--- Exercise material ---
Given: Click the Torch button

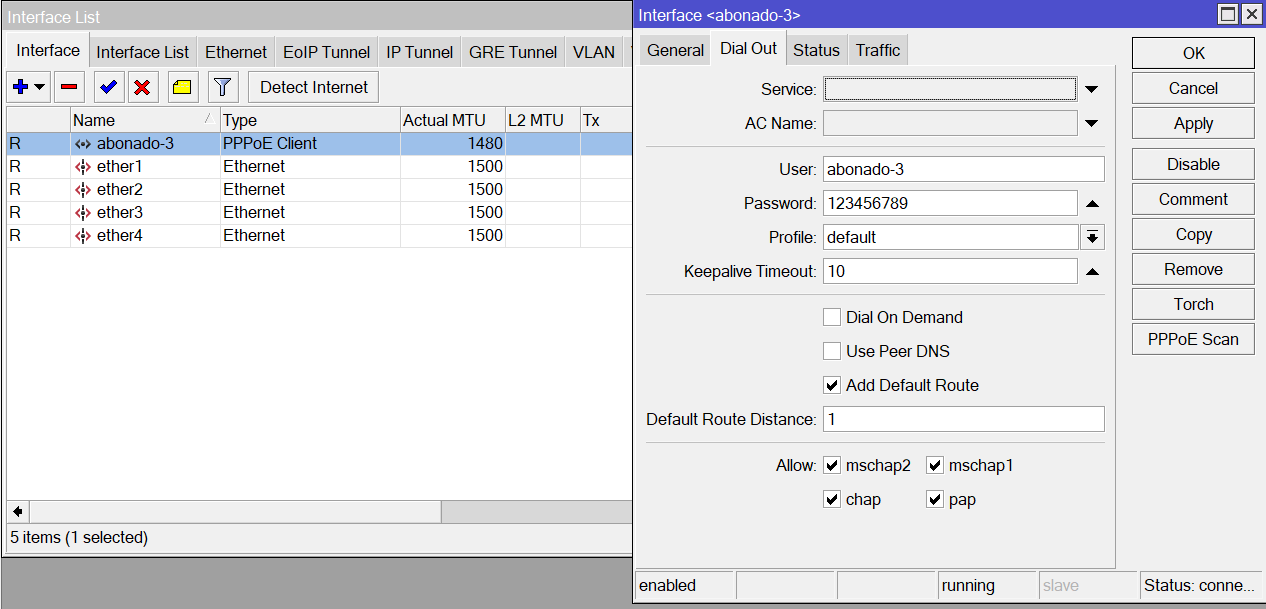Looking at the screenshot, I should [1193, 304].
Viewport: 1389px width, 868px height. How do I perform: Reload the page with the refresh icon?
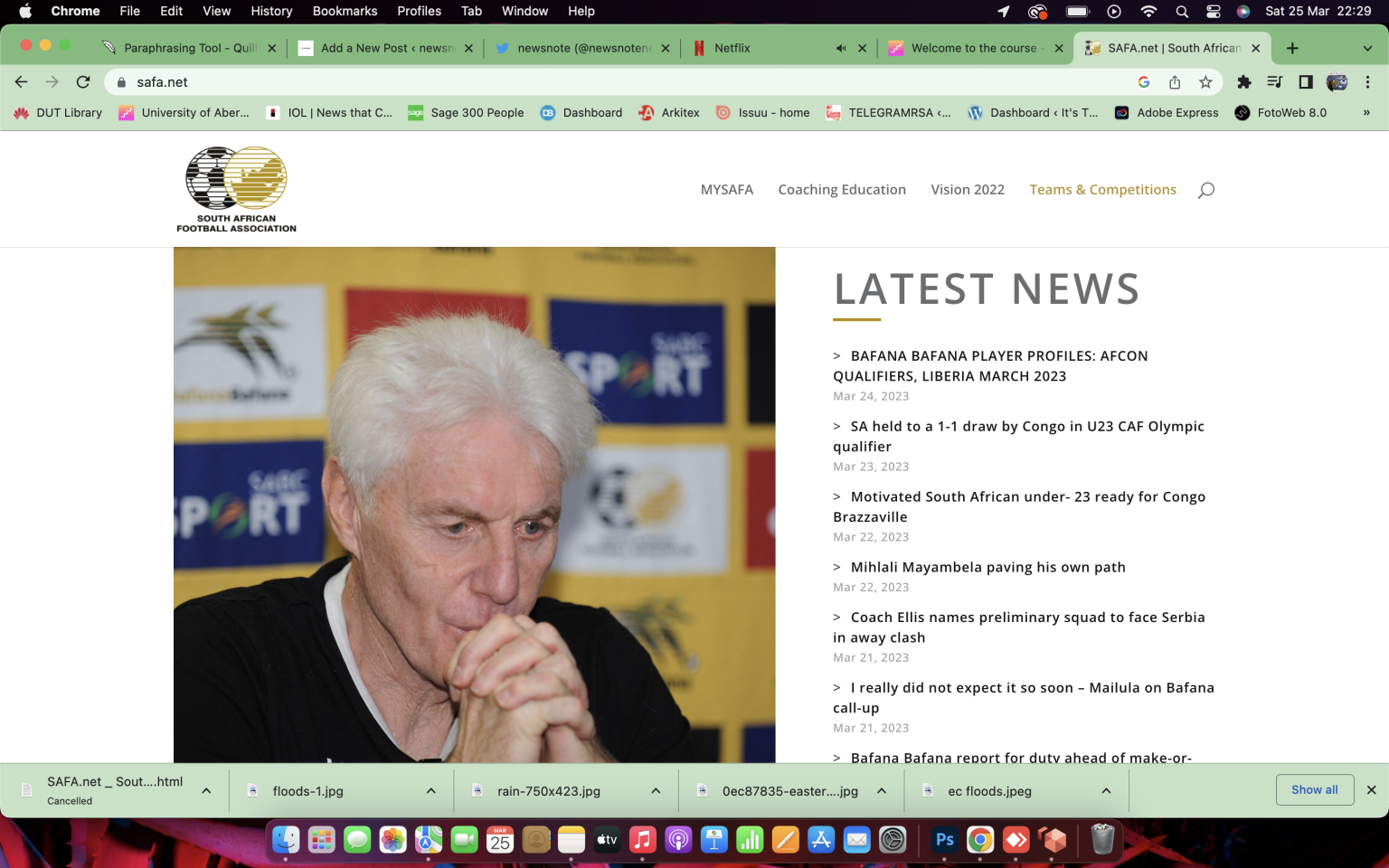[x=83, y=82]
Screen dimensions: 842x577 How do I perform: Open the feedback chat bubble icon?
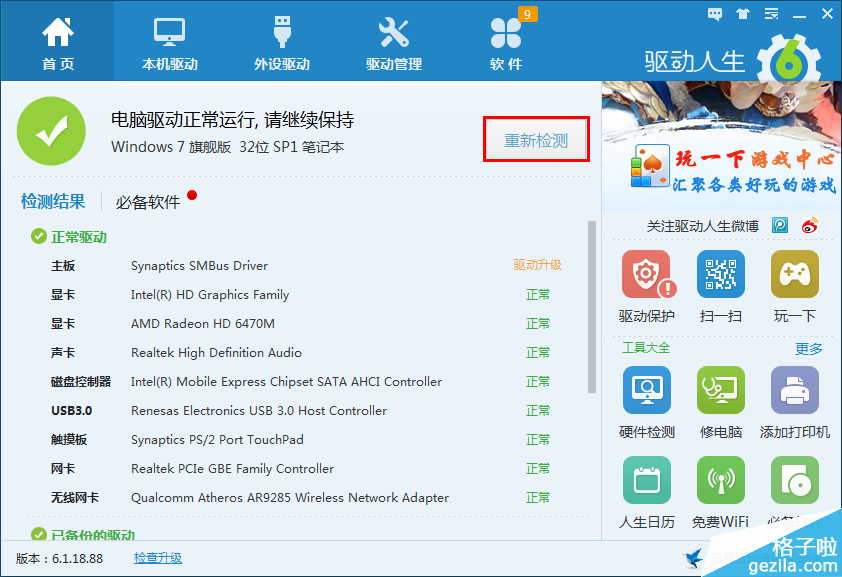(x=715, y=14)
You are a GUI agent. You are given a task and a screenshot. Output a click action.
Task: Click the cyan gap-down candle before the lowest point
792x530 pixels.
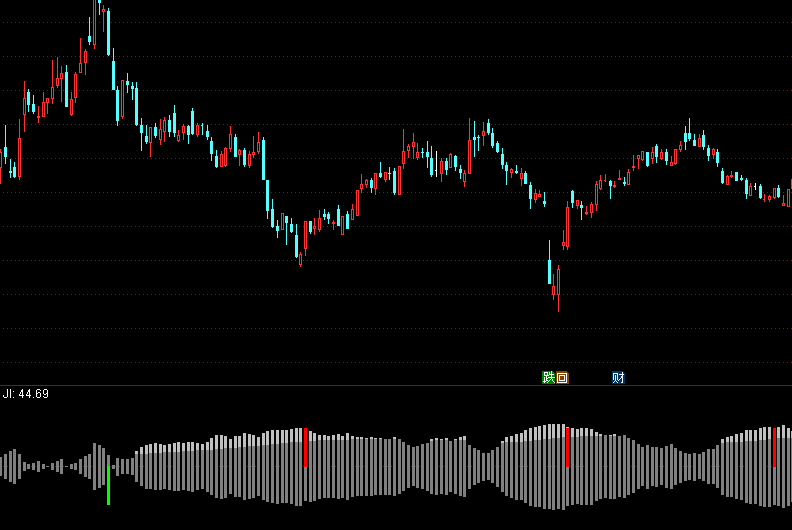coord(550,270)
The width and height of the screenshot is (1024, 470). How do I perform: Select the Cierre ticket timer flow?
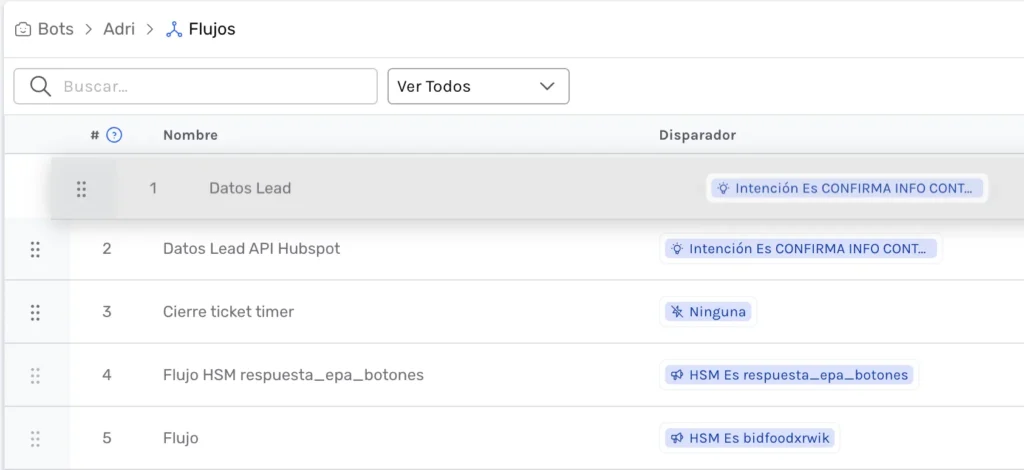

==

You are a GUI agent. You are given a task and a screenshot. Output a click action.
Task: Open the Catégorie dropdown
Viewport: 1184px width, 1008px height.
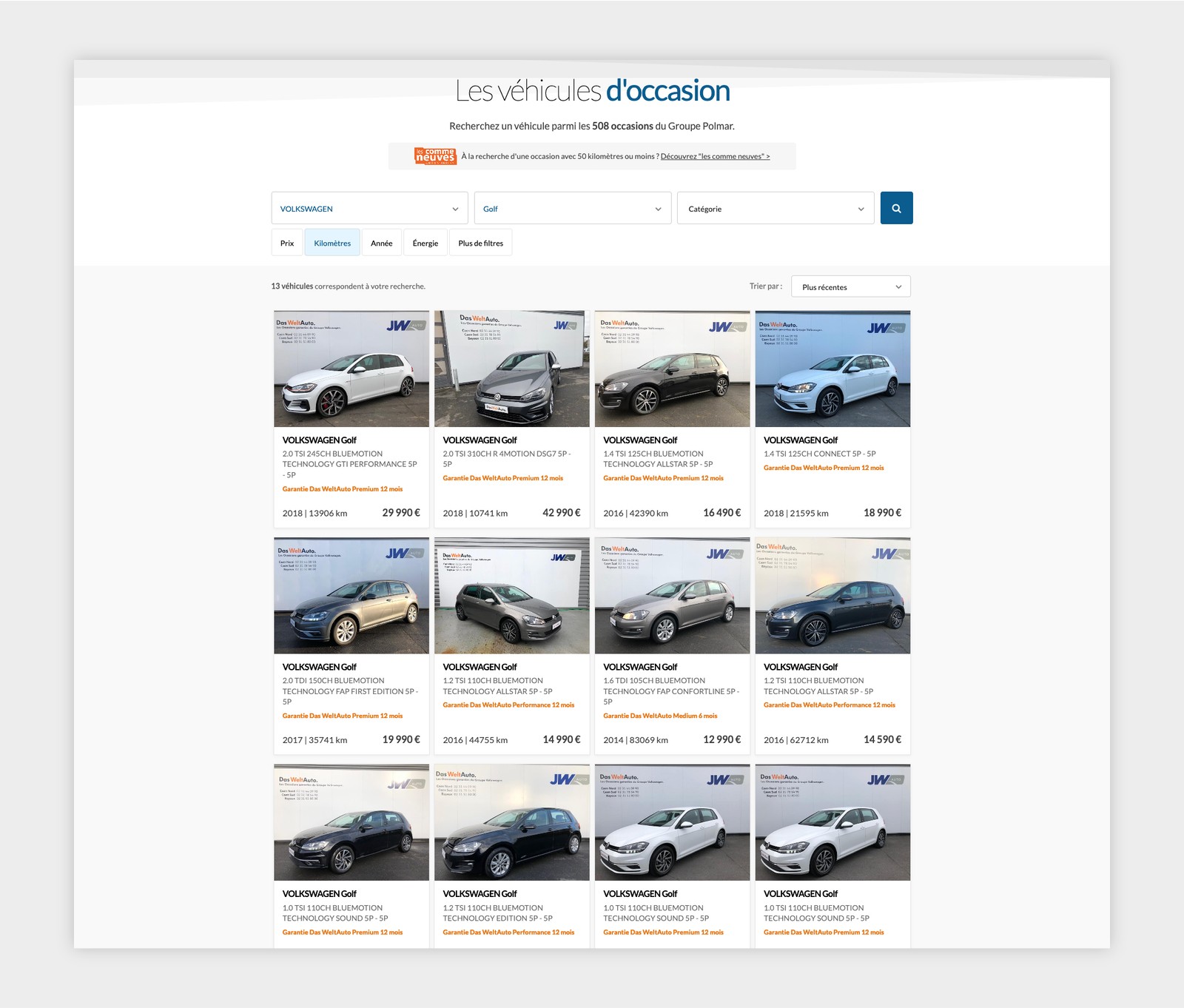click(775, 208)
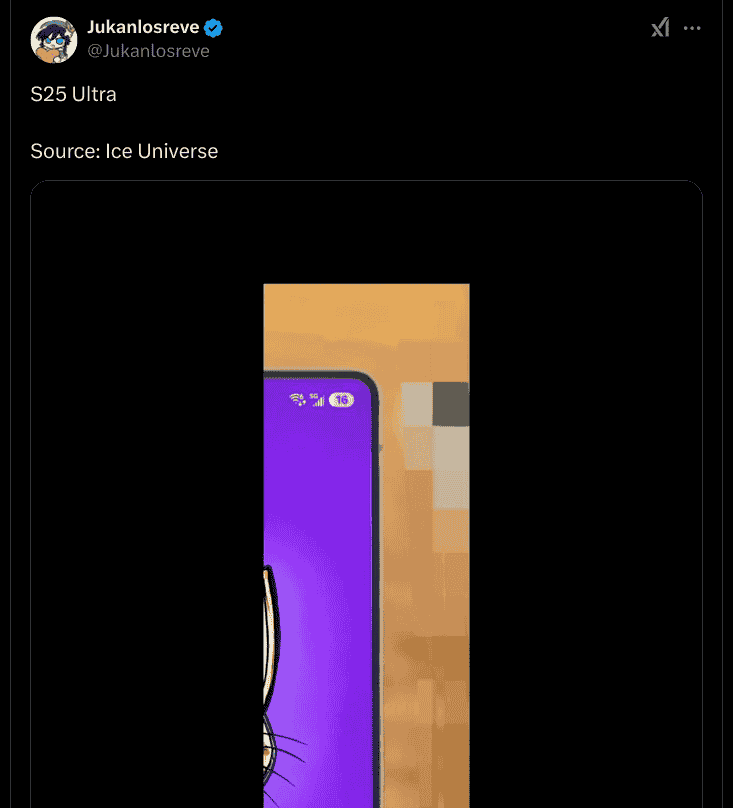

...

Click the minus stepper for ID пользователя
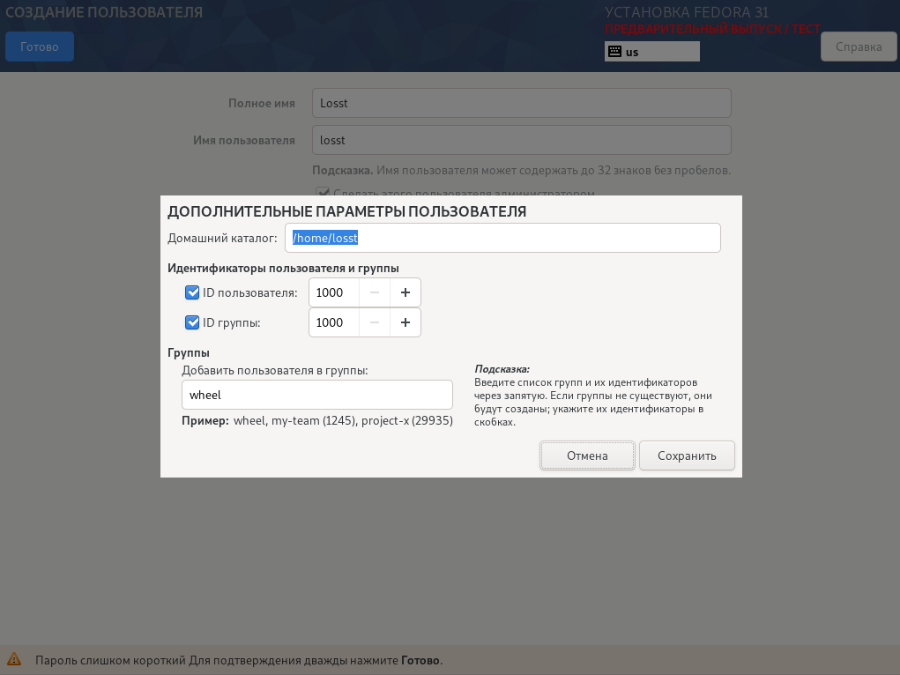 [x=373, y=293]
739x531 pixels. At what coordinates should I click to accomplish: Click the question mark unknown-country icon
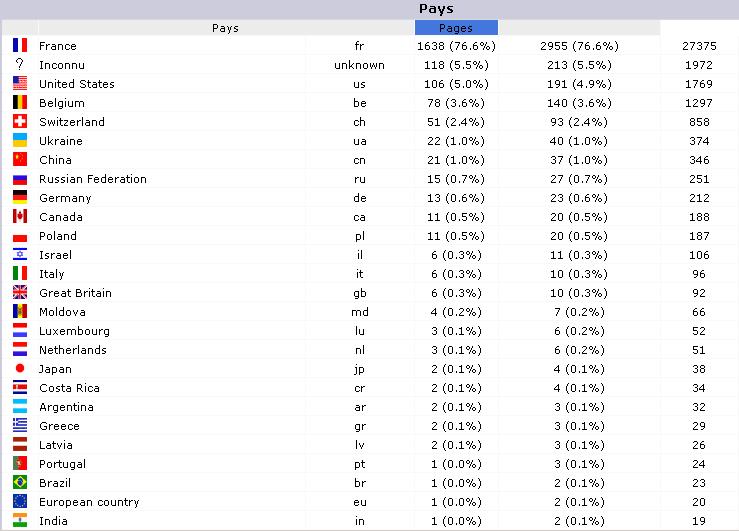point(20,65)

--- Task ---
A word-for-word reproduction is needed of the lines above from the line containing "Screen dimensions: 842x577" through the line containing "The width and", with both ends kept and no pictures.

--- Solution ---
Screen dimensions: 842x577 How do I perform: Open the feedback chat bubble icon?
(x=715, y=14)
You are a GUI agent. You are given a task and a screenshot. Output a click action.
Task: Click the cyan gap-down candle before the lowest point
792x530 pixels.
coord(550,270)
The width and height of the screenshot is (1024, 470). How do I perform: Select the Cierre ticket timer flow?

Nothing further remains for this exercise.